Personally, the problem of managing reliable persistence of my password database just isn't something I want to spend time on, and the incremental difference in security posture is uninteresting to me given that it's encrypted at rest anyway. In terms of waking hours spent worrying about the security of my household IT, the security and persistence of sensitive documents (mainly vs. ransomware) is a bigger problem and I like that my passwords aren't tied up in that mess.
I agree, I switched about a year or two ago to subscription and I'm quite happy with it. There are some apps/platforms that I believe /should/ be subscriptions and my password manager is absolutely one of those. 1Password has continually added new/better features year after year and the price is tiny compared to the value I get (and then subsequently provide to people in my 'family'). The UI is the best I've seen in a password manager and while design doesn't necessarily affect the ability for a PW manager to do it's core job, I prefer looking at pretty apps. Almost every time I use 1Password I leave with a smile/good-feeling.
Agreed - software like this doesn't exist in a vacuum of frozen dependencies (at least not until Urbit takes over). Subscription models make sense for stuff that requires updates over time to keep it working.
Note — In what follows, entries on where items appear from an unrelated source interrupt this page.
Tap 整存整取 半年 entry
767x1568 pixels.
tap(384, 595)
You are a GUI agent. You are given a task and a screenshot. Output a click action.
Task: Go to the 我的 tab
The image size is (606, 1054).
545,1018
Their stuff is reasonably priced and the product has been really good for years (imo).
I suppose they could do something like JetBrains where you get updates while subscribed, but realistically login breaks for users would be a mess to support and a standalone text editor is a different service.
This move makes sense to me given their market. Those that want to run a vault can use an alternative that's more of a hassle to deal with.
100% same. I've been a happy subscriber for years now, and recently switched to the Family plan to try and get my parents to start taking security a bit more seriously.
I agree with all of your points - I'm okay with their sub model, I'm okay with Electron and it's the first time I was able to convince family members to use a password manager (because it works so well)
I think the issue people have is YetAnotherCompany:tm: forcing you into their subscription walled garden.
And also from a user security standpoint, i don't think we can keep going on making enhancements to user security good practice habits if we gate keep good password habits behind paywalls.